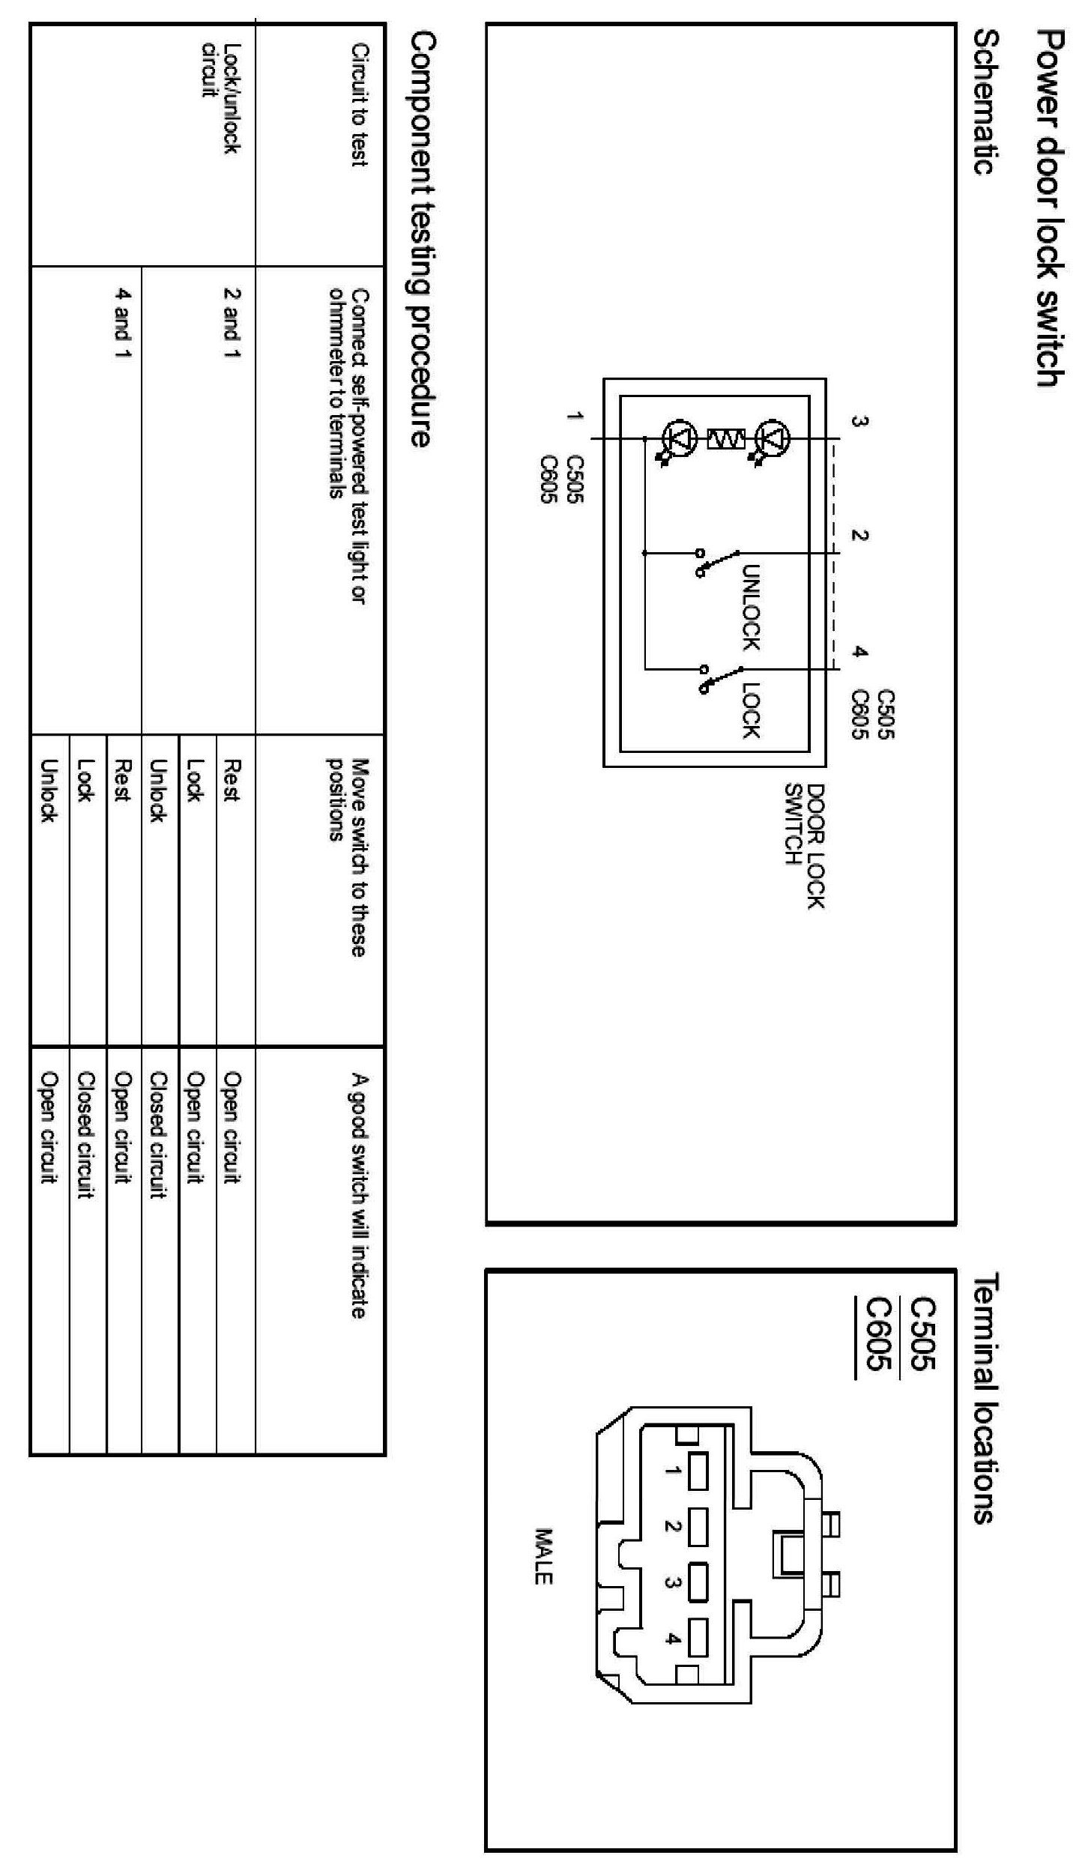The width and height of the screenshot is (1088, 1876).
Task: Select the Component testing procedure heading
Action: pyautogui.click(x=422, y=239)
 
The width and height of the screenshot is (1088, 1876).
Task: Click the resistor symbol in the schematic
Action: pyautogui.click(x=725, y=438)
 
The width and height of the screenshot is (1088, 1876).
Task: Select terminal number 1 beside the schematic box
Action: pyautogui.click(x=575, y=417)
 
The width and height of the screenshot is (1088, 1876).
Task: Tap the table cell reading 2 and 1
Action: pyautogui.click(x=232, y=324)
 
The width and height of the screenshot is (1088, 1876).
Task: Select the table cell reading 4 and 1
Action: pyautogui.click(x=123, y=324)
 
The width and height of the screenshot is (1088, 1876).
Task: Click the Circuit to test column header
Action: pyautogui.click(x=360, y=105)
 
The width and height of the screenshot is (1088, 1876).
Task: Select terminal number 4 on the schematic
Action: pyautogui.click(x=859, y=652)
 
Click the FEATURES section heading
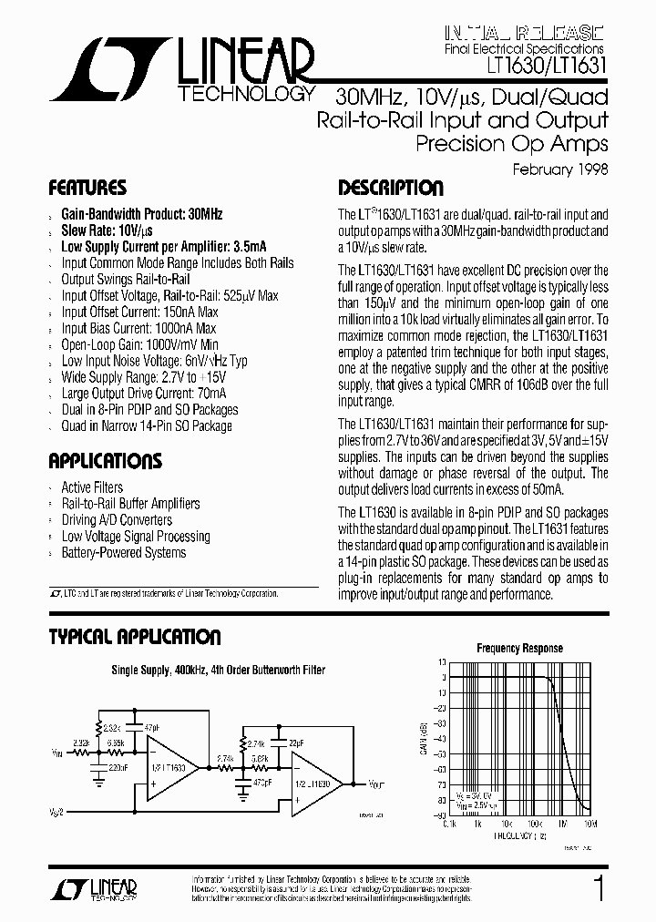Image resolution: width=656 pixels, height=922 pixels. (87, 189)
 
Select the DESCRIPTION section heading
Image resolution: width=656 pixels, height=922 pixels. (391, 189)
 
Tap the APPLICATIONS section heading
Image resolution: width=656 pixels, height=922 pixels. (105, 461)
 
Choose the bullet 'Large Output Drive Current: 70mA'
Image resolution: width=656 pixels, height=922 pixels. (143, 394)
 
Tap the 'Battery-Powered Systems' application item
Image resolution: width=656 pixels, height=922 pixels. (123, 553)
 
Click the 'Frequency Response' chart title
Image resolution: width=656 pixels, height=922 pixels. (519, 649)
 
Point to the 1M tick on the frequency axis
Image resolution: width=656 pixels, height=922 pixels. (562, 824)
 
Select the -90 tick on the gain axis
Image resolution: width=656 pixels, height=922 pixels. (439, 814)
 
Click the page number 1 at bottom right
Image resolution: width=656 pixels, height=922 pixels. (599, 888)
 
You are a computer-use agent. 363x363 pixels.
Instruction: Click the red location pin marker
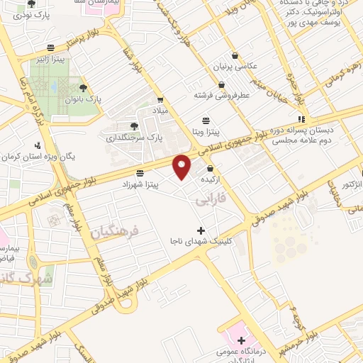coord(183,166)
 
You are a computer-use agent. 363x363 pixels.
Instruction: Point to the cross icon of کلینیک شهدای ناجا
coord(201,230)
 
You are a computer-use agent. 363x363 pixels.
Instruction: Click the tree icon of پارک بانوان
coord(84,89)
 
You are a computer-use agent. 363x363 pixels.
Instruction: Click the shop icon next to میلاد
coord(161,100)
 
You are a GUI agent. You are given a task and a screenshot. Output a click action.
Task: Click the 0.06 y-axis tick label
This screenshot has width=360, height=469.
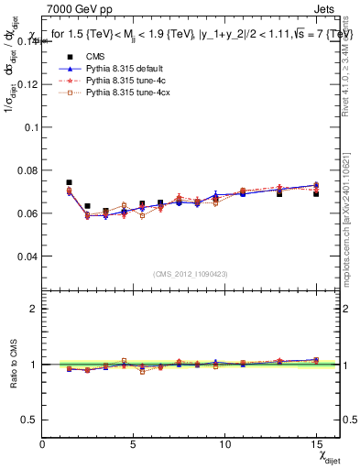click(27, 213)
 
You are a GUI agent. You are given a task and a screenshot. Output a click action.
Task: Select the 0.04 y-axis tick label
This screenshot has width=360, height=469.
click(27, 256)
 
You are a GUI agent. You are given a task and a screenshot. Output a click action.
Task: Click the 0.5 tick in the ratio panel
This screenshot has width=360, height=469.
click(29, 420)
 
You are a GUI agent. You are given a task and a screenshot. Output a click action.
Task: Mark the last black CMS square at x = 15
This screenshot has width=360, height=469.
click(316, 194)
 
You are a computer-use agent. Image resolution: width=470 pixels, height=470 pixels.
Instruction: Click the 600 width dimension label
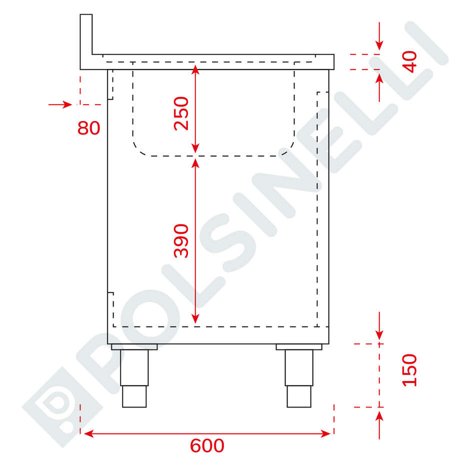click(x=207, y=446)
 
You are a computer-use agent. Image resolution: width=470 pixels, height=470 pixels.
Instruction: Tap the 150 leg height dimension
click(x=409, y=370)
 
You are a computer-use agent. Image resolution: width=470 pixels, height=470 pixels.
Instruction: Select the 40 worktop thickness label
click(x=410, y=62)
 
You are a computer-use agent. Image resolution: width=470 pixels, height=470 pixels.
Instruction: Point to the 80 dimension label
click(x=89, y=128)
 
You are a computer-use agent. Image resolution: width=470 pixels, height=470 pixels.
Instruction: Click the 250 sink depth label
click(x=182, y=114)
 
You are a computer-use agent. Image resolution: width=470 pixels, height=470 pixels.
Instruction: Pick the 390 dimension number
click(x=182, y=240)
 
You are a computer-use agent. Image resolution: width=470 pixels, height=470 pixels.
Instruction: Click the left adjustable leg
click(x=134, y=378)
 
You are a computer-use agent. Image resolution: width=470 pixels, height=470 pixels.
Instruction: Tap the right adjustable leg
click(x=299, y=378)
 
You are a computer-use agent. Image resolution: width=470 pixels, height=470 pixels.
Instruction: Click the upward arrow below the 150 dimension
click(x=380, y=420)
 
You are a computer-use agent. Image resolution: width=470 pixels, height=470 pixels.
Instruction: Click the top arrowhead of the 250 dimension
click(x=196, y=70)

- - - - -

- [Exercise details] Please quote the material above, starting with its first line and going on through the line with "pixels. (562, 824)", and leave the pictures out.

- [Solution below]
The width and height of the screenshot is (1088, 1876).
Task: Select the Component testing procedure heading
Action: pyautogui.click(x=422, y=239)
 
The width and height of the screenshot is (1088, 1876).
Task: Click the resistor symbol in the schematic
Action: pyautogui.click(x=725, y=438)
 
The width and height of the screenshot is (1088, 1876).
Task: Select terminal number 1 beside the schematic box
Action: pyautogui.click(x=575, y=417)
 
The width and height of the screenshot is (1088, 1876).
Task: Tap the table cell reading 2 and 1
Action: pyautogui.click(x=232, y=324)
 
The width and height of the screenshot is (1088, 1876).
Task: Select the table cell reading 4 and 1
Action: pyautogui.click(x=123, y=324)
 
The width and height of the screenshot is (1088, 1876).
Task: Click the Circuit to test column header
Action: pyautogui.click(x=360, y=105)
 
The width and height of the screenshot is (1088, 1876).
Task: Select terminal number 4 on the schematic
Action: pyautogui.click(x=859, y=652)
 
Click the FEATURES section heading
Image resolution: width=656 pixels, height=922 pixels. (87, 189)
 
Select the DESCRIPTION section heading
Image resolution: width=656 pixels, height=922 pixels. (391, 189)
 
Tap the APPLICATIONS section heading
Image resolution: width=656 pixels, height=922 pixels. (105, 461)
 
Choose the bullet 'Large Output Drive Current: 70mA'
Image resolution: width=656 pixels, height=922 pixels. (143, 394)
 
Tap the 'Battery-Powered Systems' application item
Image resolution: width=656 pixels, height=922 pixels. (123, 553)
 
Click the 'Frequency Response' chart title
Image resolution: width=656 pixels, height=922 pixels. (519, 649)
 
Point to the 1M tick on the frequency axis
Image resolution: width=656 pixels, height=922 pixels. (562, 824)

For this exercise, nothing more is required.